Publié le 19 janvier 2020 par Étoile

Précédemment, je te racontais comment ma santé s’était dégradée en particulier à partir de la fin de mon septième mois de grossesse et tout le long du 8e mois. Je vais t’expliquer comment se sont passées mes hospitalisations et ce que j’ai ressenti. C’est un article très délicat car j’ai très mal vécu cette période. Physiquement d’abord puis psychologiquement.

Premières alertes

Avant d’être hospitalisée à 36 SA, j’étais passée déjà deux fois aux urgences à 35 SA. La première fois, j’ai eu des vertiges et des migraines. Par sécurité, la sage-femme me suivant à domicile m’a conseillé d’aller à l’hôpital faire un bilan approfondi. Je suis reçue par une sage-femme désagréable : « vous êtes anxieuse ». Après un bilan ne montrant rien d’alarmant, je rentre à la maison. Tant mieux en soit s’il n’y a rien. Deux jours, plus tard, gros malaise après une sieste : tension à 16.10 et mouches devant les yeux. Retour à la case départ : je retourne aux urgences pour être hospitalisée deux jours afin de faire des examens plus approfondis (notamment contrôle de la protéinurie sur 24H).

Si tu connais un peu les maladies de la grossesse, les médecins ont peur d’une éventuelle pré-éclampsie (comme expliqué dans les articles de Madame Vanille).

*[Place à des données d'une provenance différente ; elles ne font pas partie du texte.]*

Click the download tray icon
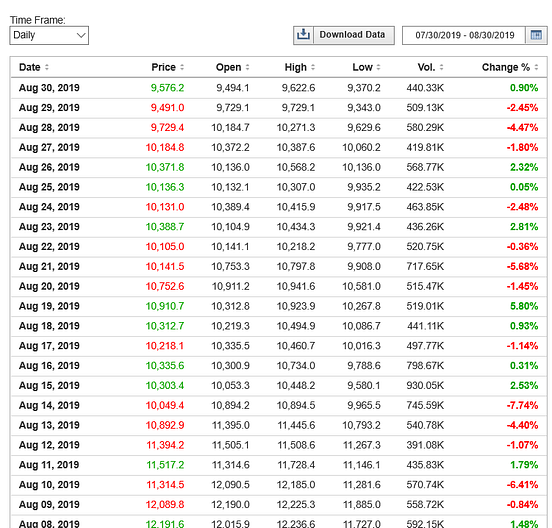Screen dimensions: 552x528 303,35
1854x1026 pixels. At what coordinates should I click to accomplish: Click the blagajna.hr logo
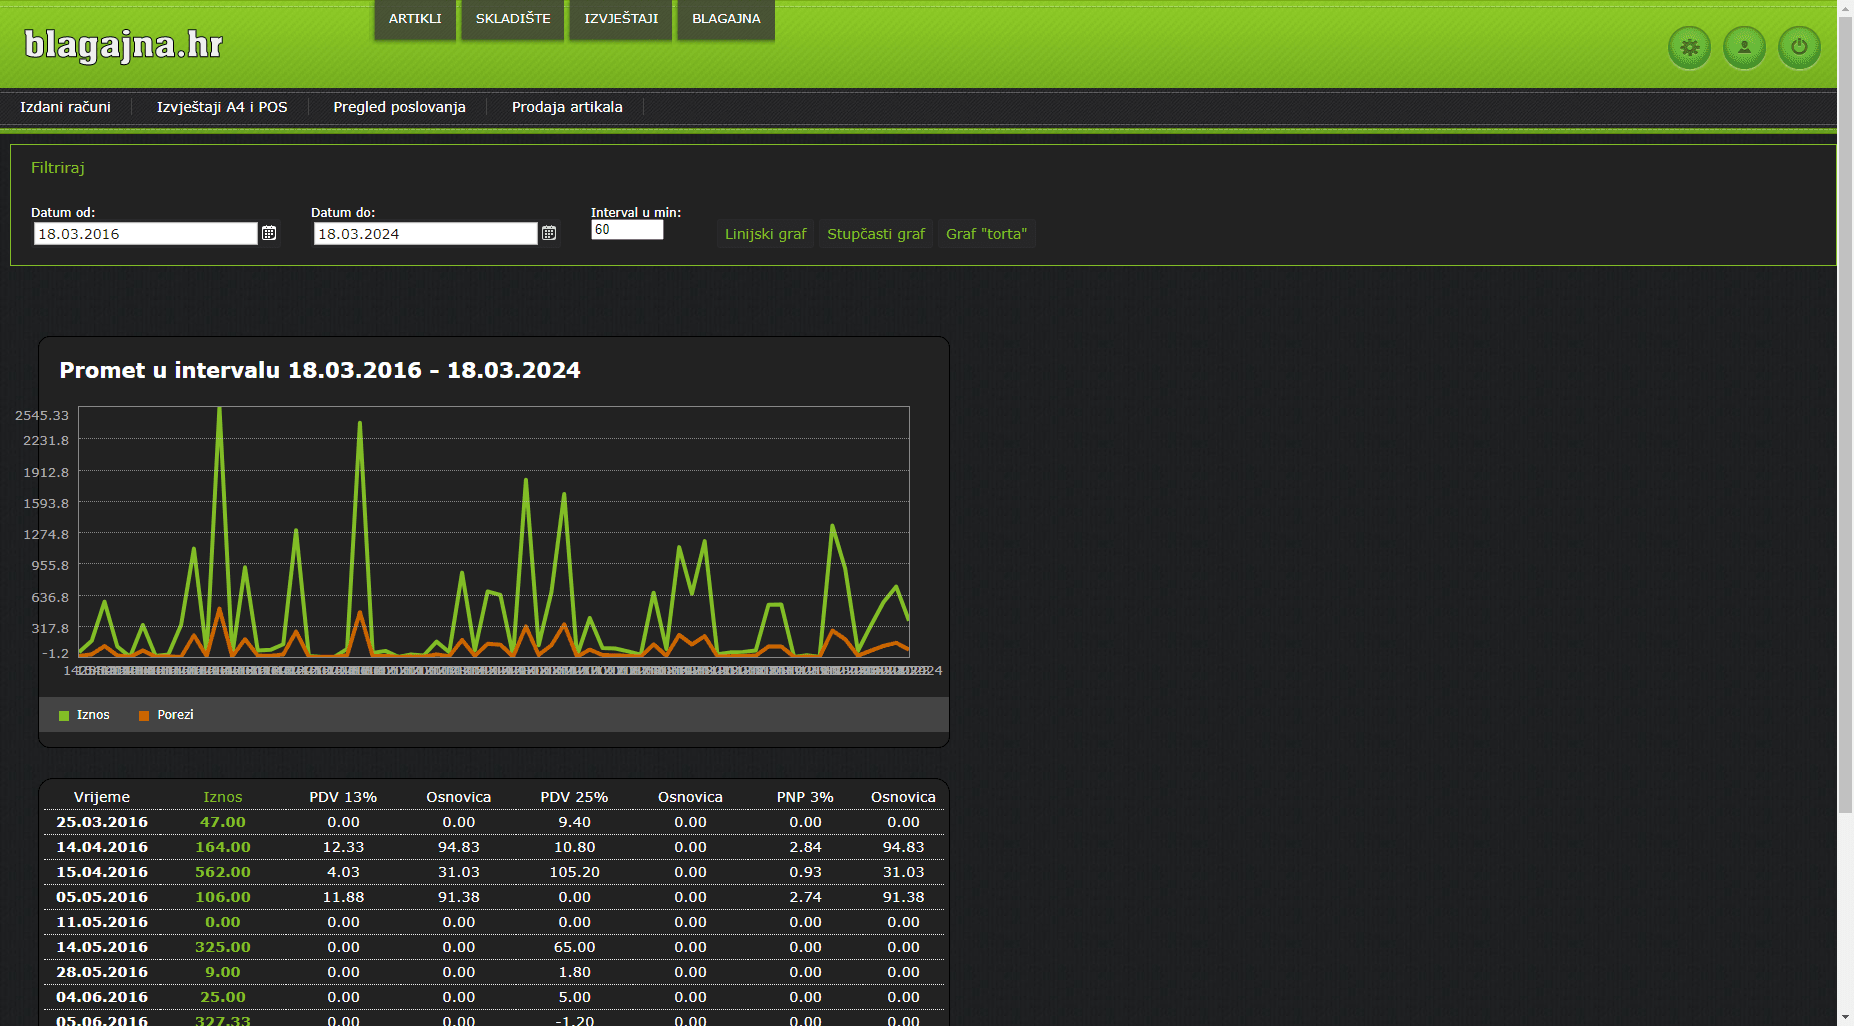pyautogui.click(x=123, y=45)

Au bout de deux jours, rien n’est trouvé. Je rentre donc à domicile.

Vers une (trop longue) hospitalisation

Après ce second retour, je ne rentrerai à la maison que quatre jours. En effet, lors de l’échographie de contrôle de croissance à 36 SA, je suis vaseuse dans le cabinet du médecin, ma tête tourne et ma tension est à 15.10 après avoir été allongée 15 minutes. A l’heure où j’écris, je suis hospitalisée depuis cinq jours. Mon état de santé a été mauvais les trois premiers jours : bébé qui bouge moins, tension régulièrement à 14.9 / 15.10, faiblesses, essoufflements…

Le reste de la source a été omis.